WASHINGTON — It's getting personal now. In a shift still evolving, federal enforcers are targeting individual executives in health care fraud cases that used to be aimed at impersonal corporations.
The new tactic is raising the anxiety level — and risks — for corporate honchos at drug companies, medical device manufacturers, nursing home chains and other major health care enterprises that deal with Medicare and Medicaid.
Previously, if a company got caught, its lawyers in many cases would be able to negotiate a financial settlement. The company would write the government a check for a number followed by lots of zeroes and promise not to break the rules again. Often the cost would just get passed on to customers.
Now, on top of fines paid by a company, senior executives can face criminal charges, even if they weren't involved in the scheme but could have stopped it had they known. They can also be banned from doing business with government health programs, a career-ending consequence.
Federal officials say they got fed up with repeated violations and decided to start using enforcement tools that were already on the books but had been allowed to languish.

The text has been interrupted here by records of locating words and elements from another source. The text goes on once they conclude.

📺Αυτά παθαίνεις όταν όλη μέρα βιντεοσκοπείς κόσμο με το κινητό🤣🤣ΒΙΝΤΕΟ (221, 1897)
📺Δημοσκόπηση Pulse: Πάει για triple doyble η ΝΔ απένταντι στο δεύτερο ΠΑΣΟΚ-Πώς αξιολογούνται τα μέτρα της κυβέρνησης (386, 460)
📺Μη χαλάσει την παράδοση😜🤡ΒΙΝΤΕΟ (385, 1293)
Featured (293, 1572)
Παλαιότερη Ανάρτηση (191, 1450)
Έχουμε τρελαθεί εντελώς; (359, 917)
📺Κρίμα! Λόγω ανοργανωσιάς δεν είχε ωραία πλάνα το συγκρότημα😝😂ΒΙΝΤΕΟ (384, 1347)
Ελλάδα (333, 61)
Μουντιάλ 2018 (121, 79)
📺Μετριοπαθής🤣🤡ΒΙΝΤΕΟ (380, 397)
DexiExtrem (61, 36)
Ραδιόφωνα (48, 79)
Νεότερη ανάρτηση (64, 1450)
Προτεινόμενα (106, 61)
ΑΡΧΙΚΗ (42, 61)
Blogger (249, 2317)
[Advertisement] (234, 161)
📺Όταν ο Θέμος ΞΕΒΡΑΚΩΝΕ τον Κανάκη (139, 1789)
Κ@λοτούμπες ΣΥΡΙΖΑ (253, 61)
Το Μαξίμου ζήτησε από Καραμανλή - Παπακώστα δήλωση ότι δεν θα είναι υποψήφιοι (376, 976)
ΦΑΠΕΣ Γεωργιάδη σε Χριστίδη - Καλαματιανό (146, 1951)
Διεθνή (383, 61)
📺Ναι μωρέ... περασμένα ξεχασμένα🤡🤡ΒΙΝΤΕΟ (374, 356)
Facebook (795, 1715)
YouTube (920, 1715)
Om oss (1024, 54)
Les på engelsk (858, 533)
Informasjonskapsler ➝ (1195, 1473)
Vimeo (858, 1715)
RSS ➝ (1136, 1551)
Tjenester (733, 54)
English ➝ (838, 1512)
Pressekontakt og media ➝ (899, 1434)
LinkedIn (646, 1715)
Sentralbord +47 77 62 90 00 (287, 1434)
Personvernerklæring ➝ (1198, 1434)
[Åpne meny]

By some estimates, health care fraud costs taxpayers $60 billion a year, galling when Medicare faces insolvency.
"When you look at the history of health care enforcement, we've seen a number of Fortune 500 companies that have been caught not once, not twice, but sometimes three times violating the trust of the American people, submitting false claims, paying kickbacks to doctors, marketing drugs which have not been tested for safety and efficacy," said Lewis Morris, chief counsel for the inspector general of the Department of Health and Human Services.
Lawyers who represent drug companies say the change has definitely caused a stir, but the end result is far from certain.
"People are alarmed," said Brien O'Connor, a partner in the Boston office of Ropes & Gray. "They want to know what facts and circumstances would cause the Justice Department to indict someone who hadn't even known about the misconduct. They are doing all they can to achieve compliance."
Others say high-powered corporate targets won't go meekly.
"If the government does continue to press its campaign against individuals, we will see the limits of the government's theories tested," said Paul Kalb, head of the health care group at the Sidley Austin law firm in Washington. He added, "There is a very important open question as to whether individuals can be held criminally culpable or lose their jobs simply by virtue of their status."